Unsere pluralistische und nachpluralistische Gesellschaft ist beileibe nicht das Ganze. Die große Alternative ist der Sozialismus. Er schiebt die Grenzen seiner Macht- und Einflußsphäre immer weiter hinaus. Nicht ohne Grund betrachtet das die westliche Welt mit Sorge, nicht ohne Grund sieht sie die äußeren und inneren Chancen ihrer freiheitlichen Ordnung bedroht. Was – einmal abgesehen von den Mitteln äußerer Macht – gibt den sozialistischen Systemen solche Kraft der Entfaltung und Anziehung? Sie bauen auf eine Idee, die keine bloße Idee bleibt, Theorie und Praxis, Gesellschaft und Individuum, Deutung der Geschichte und konkrete Lebenssituation, Politik und Kultur klaffen nicht auseinander, sie bilden von innen her eine Einheit. Der Mensch ist in einer Ganzheit, das Leben ist in einer Breite angesprochen und angefordert, wie dies Ideologien, Ideale und Programme westlich verstandener Freiheit kaum vermögen.
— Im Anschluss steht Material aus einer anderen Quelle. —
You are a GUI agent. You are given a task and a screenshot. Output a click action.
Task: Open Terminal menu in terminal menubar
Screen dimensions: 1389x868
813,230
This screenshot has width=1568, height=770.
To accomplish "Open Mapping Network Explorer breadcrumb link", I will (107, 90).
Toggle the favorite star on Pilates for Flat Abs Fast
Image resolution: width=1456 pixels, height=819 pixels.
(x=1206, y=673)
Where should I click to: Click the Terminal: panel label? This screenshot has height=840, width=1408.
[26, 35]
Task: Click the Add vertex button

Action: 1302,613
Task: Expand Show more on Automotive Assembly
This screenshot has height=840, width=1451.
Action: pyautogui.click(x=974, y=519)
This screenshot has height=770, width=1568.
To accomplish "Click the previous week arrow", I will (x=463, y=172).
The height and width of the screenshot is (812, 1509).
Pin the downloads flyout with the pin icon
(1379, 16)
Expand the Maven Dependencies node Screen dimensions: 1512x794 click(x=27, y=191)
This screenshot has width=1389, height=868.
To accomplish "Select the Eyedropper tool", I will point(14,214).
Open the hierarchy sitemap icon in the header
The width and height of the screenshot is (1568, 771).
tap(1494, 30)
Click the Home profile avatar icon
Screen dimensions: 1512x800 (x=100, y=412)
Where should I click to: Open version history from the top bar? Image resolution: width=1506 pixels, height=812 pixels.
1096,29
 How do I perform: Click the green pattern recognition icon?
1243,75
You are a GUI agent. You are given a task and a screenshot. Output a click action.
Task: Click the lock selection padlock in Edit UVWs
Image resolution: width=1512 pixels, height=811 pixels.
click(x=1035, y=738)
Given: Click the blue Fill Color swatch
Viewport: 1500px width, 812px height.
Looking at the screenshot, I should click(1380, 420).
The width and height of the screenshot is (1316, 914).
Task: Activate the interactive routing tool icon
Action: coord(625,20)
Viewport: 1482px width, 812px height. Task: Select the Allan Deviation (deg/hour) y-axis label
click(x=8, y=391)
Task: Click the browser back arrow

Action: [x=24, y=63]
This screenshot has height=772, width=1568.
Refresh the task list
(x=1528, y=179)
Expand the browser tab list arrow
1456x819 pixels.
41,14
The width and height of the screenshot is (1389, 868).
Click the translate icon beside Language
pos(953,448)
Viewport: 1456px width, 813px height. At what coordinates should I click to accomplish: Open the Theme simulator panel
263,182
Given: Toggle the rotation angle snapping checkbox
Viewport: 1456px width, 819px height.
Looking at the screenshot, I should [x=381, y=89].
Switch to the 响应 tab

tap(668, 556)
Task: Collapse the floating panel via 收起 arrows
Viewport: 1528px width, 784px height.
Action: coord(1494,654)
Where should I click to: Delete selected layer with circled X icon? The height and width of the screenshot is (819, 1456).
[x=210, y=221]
Ist diese Ohnmacht nur der Preis der Freiheit? Kann die Schwäche hingenommen werden, daß entweder der einzelne oder die Gesellschaft, daß entweder das soziale Engagement oder die Selbst- und Sinnfindung, daß [31] entweder die Ordnung oder die Freiheit, daß entweder die Offenheit des Dialogs oder die Verbindlichkeit der Überzeugung, daß entweder die breite Gemeinsamkeit gesellschaftlichen Handelns oder die Klarheit seiner Ziele und Grundwerte in den Modellen unserer pluralistischen und nachpluralistischen Gesellschaft zu kurz kommen?

Freilich müssen sich umgekehrt die sozialistischen Systeme die fundamentale Anfrage gefallen lassen: Geht ihre Geschlossenheit und Ganzheit nicht auf Kosten des Menschen, der auch für die größte Idee nicht verplant werden darf; dem die Entscheidung über die höchsten Werte und über den letzten Sinn seines Lebens von der Gesellschaft nicht aus der Hand genommen werden darf, der nicht unter dem Druck stehen darf, in allen Dialogen nur den Dialog der Gesellschaft mit sich selbst führen zu müssen; der nicht dafür in Anspruch genommen werden darf, an eine endgültige Vollendung der Welt und der Geschichte glauben und mit allen seinen Kräften nur ihr dienen zu müssen?

Am Ende zeigt sich die Herkunft auch einer sozialistischen Ideologie aus dem Ansatz der Neuzeit. Wir stehen vor dem selben Problem: dem Problem der Freiheit, die in der Einsamkeit mündet – und wenn es die Einsamkeit des Kollektivs Menschheit wäre.